* _Tu tarea_: Prosigue el texto sobre la ética y el relativismo moral a partir de su última oración.

El relativismo y el subjetivismo son insostenibles porque existen unos rasgos morales comunes a todas las culturas y porque la vida misma exige universalidad e intersubjetividad para las convicciones morales básicas sobre las que se sustenta la vida humana. Podemos afirmar sin ruborizarnos que la ética no es un discurso descriptivo sino normativo, que debe partir del sentido común, ser realista y resultar atractivo, si no quiere quedarse en un simple discurso moralizante, teórico e ineficaz, que no conduce a ninguna parte (o sí, justamente a aquella que se trataba evitar, ¡paradojas de la vida!). Una cosa es describir hechos y otra hacer valoraciones. La ética no trata del ser sino del deber ser, es decir, de lo que podría llegar a ser nuestro mundo si los seres humanos rigiéramos nuestras vidas a partir de unos principios justos. Pero con fundamento en los hechos. La realidad, considerada en sí misma, tiene aspectos positivos y aspectos negativos, elementos que contribuyen a realzar la dignidad humana y la convivencia entre los diferentes seres, y elementos que van justamente en la dirección contraria. No todo vale. Hay situaciones y conductas que no se pueden contemplar fríamente sin incurrir en frivolidad o cinismo. Y la pura arbitrariedad condena a la Humanidad al más craso desatino. La ética se interesa por encontrar la conducta inteligente para la consecución de un determinado fin que el agente considera como valioso en sí mismo, no solo para él sino para cualquier otra persona que pueda estar en sus mismas circunstancias. La realidad puede cambiar, las instituciones pueden transformarse, la acción profesional puede desempeñarse de otro modo. Quien discurre éticamente no cree en la fatalidad de la historia ni en el peso insoportable de la realidad. La ética se refiere a lo ideal, a lo mejor, a lo que puede ser, aunque solo sea a partir de pequeñas parcelas de la vida individual, social, política, educativa, asistencial. La fe en la libertad y la esperanza de que las cosas pueden ser de otra manera son, al fin y al cabo, el punto de partida de toda ética.

* _Registros de datos_:
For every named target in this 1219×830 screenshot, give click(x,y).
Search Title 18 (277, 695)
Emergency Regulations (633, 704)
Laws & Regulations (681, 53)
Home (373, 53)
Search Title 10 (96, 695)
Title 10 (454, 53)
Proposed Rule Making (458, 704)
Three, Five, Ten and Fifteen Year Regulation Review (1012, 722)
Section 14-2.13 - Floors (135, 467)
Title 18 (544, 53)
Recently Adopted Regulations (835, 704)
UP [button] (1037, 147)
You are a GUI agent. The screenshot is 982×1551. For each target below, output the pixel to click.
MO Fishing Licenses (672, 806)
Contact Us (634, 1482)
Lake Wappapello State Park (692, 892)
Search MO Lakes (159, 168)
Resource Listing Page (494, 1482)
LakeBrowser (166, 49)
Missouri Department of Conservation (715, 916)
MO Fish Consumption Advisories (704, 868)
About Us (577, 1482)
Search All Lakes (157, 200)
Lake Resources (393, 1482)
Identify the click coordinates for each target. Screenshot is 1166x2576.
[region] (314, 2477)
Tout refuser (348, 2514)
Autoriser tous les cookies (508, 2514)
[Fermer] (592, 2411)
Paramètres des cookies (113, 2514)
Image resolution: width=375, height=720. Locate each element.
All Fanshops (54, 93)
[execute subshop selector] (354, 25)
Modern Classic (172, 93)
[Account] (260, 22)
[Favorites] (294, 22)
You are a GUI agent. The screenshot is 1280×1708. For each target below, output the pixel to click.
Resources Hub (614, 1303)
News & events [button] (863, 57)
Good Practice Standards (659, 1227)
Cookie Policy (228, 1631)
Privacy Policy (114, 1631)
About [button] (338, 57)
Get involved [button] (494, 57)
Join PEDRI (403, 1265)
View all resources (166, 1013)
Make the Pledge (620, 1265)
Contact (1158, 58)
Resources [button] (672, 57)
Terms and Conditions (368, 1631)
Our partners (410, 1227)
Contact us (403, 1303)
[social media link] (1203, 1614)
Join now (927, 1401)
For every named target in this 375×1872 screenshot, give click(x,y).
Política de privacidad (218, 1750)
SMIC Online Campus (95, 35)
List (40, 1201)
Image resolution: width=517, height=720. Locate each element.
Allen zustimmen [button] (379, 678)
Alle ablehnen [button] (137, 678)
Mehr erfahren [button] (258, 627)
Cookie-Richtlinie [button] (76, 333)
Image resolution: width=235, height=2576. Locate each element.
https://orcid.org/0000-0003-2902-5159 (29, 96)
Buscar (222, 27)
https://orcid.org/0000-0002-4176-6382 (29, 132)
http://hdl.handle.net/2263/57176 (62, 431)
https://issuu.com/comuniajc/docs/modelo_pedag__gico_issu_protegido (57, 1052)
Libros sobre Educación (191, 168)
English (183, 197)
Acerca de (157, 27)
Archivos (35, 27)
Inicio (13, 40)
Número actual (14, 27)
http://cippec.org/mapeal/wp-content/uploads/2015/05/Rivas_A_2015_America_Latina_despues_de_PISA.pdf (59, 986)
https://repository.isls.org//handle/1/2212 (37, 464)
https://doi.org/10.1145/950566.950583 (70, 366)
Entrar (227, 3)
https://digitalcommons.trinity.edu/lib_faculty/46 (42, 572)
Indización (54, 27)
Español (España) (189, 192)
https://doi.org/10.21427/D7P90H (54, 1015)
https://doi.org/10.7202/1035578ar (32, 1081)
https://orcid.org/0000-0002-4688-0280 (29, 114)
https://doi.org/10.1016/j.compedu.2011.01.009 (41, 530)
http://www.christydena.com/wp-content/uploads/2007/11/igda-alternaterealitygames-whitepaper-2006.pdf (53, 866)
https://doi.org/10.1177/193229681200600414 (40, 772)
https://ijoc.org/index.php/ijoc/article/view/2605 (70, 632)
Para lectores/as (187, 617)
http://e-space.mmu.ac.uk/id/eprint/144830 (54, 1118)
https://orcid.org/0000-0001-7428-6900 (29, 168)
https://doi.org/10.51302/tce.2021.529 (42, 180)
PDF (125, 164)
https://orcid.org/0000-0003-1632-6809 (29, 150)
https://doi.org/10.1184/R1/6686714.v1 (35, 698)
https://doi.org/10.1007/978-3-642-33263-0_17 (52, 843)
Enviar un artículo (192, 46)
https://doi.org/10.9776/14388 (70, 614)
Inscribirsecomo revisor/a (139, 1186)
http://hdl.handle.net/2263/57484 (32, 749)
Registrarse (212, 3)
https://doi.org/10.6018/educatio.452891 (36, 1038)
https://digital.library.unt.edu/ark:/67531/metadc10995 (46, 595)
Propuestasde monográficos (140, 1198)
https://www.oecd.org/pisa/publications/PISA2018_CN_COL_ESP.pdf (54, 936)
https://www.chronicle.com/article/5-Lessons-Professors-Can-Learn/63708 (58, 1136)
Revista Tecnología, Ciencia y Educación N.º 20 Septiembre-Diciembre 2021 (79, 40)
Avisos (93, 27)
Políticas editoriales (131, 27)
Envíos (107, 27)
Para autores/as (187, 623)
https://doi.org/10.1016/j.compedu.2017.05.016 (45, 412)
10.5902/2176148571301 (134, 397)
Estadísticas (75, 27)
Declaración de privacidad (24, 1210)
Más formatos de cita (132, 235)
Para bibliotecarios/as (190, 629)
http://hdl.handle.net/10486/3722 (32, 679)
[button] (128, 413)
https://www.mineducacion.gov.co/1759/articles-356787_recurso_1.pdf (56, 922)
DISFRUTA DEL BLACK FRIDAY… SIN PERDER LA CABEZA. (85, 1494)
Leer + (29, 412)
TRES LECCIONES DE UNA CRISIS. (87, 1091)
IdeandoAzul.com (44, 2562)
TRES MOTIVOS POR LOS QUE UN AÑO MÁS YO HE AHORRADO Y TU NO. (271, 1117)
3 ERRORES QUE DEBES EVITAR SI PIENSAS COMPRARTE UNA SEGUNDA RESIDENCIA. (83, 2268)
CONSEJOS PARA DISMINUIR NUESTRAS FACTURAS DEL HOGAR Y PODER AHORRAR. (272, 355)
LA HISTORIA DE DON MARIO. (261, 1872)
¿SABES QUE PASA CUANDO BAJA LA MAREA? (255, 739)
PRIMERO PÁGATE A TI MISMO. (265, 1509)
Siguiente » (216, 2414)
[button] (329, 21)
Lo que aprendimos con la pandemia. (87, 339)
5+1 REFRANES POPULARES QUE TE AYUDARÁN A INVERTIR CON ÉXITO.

* _Respuesta escrita_:
La moral no crea los valores ni los principios éticos, lo mismo que la física o la química no crean sus leyes, sino que tan solo los descubren, los desvelan, los ponen al descubierto para que todos podamos conocerlos y utilizarlos. Y lo mismo que no todos los seres humanos conocen y saben utilizar las leyes y los principios físicos, por ejemplo, tampoco todos conocen y utilizan los valores y los principios éticos. Pero la sociedad no crea los valores y los principios éticos sino que estos tienen entidad propia, con independencia de que los hombres y mujeres los pongamos en práctica o no. La ética es reflexión crítica, saber racional. La moral cumple dos funciones propias: crítica y orientación, discernimiento en último término. El carácter histórico y limitado del ser humano, y por tanto de todo lo humano, también afecta al mundo de la moral. Tanto el individuo como la comunidad social van aprendiendo a lo largo del tiempo, con el esquema subyacente a todo aprendizaje: hacer, equivocarse y corregir. Las personas y los individuos no solo aprenden técnicamente sino también moralmente. Pero esta afirmación no quiere decir que no sea mucho lo que ya hemos aprendido como Humanidad, a pesar de que en ocasiones confluyan otros intereses y aparentemente mostremos justamente todo lo contrario.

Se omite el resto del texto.